Marcos y yo tomamos un desayuno rico en hidratos de carbono, cargado de chocolate y café. Yo no me animé a preguntarle por su ruptura con Marta, mi memoria cada vez estaba más nítida y recordé cómo se había sincerado la noche de antes. Ahora me cuadraba que la chica hubiese estado tan distante conmigo, ¿de verdad creía que yo tenía la culpa de su separación? Por supuesto que no, y si me encontraba con ella no dudaría en aclararle cualquier malentendido que pudiese haber malinterpretado.
— ¡Puff! –exclamé al desbloquear la pantalla de mi móvil–. Es el capullo de Oliver.
— De verdad que me estás sorprendiendo... Nunca pensé que ese tipo de palabras estuviesen en tu vocabulario –festejó Marcos al escucharme pronunciar "capullo" y, a juzgar por su comentario, por alguna otra que debió escapárseme anoche–. Es un capullo.

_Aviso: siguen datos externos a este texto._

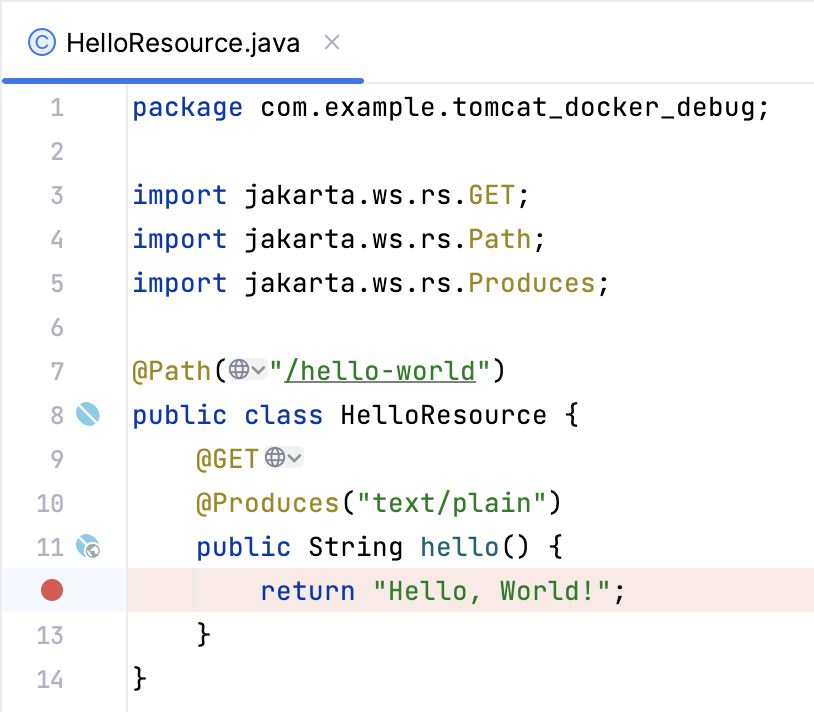
Task: Click the implementation marker icon beside line 8
Action: (89, 415)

— El muy capullo no para de enviarme mensajes directos por Instagram –le confesé resoplando.
— Bloquéalo, así de simple –me aconsejó él.
— Yo nunca he bloqueado a nadie –dudé en que el capullo fuese el primero de la lista.
— Ya veo, si hasta sigues a tu ex –comentó desafortunadamente, por lo que luego se excusó–, perdón, no debí decirlo.
— Bueno, llevas razón... Tampoco sabía que esa palabra estuviese en tu vocabulario –le espeté por las veces que últimamente se había disculpado conmigo.
— Ja, ja, ja –rió sarcásticamente–. ¿Bloquearlo, o no bloquearlo? Esa es la cuestión –dijo con tono filosófico–, cómo me alegro de no haber caído en la gilipollez de las redes sociales.
— ¿De verdad? ¿No tienes Insta? –cuestioné extrañada.
— No, no me gusta subir fotos de mi vida privada –se justificó sin pedirlo.
— Yo tampoco suelo publicar muchas, más bien lo uso para "stalkear" –me rendí al fin.
— ¡Ves, cuánto daño han hecho las redes sociales! –agregó a colación del anglicismo utilizado–. Ahora mismo podías subir una –y enarcó una ceja de forma traviesa.
— ¿Qué? –contesté sin llegar a comprenderlo.
— Tienes pinta de haber hecho la palabra que ayer querías repetir diez veces –explicó entre sonoras carcajadas al tiempo que disparaba una foto con su teléfono–. Mírate, con el pelo revuelto, una camiseta de tío y esa cara de felicidad... ¡Ay, lo que hace el chocolate! –agregó mostrándome la imagen.
— Ya lo irás descubriendo –solté ante su última frase, a lo que él pareció darle otro sentido que yo no le discutí–... Pásamela.
Al cabo de unos segundos, la fotografía ya estaba publicada en mi cuenta de Instagram para todos aquellos interesados en teorizar sobre mi vida. La imagen daba pie a todo y nada, a la vez. Yo era la protagonista, no aparecían en escena terceras personas. Y tampoco levantaría sospechas en quienes no buscaran leer más allá de lo evidente. La subí para aquellos capullos que adoraban jugar con chicas ingenuas como yo, en concreto para Oliver, alias el "capullo de oro".
Y veinte minutos después, los comentarios privados del susodicho comenzaron a llegar. Abrí el chat, en él se leían mensajes desde un "No creas a Marcos" hasta un "Lo siento" y terminando con un "Veo que no pierdes el tiempo". Yo no tardé en contestarle con un "Con capullos como tú no pienso perderlo, menos mal que aún existen excepciones". Mi zasca debió sonar de aquí a China, porque el idiota ya no volvió a escribirme. Pensé que con ello todo estaría solucionado, pero sin ir más lejos mi compañero recibió otro tipo de aviso.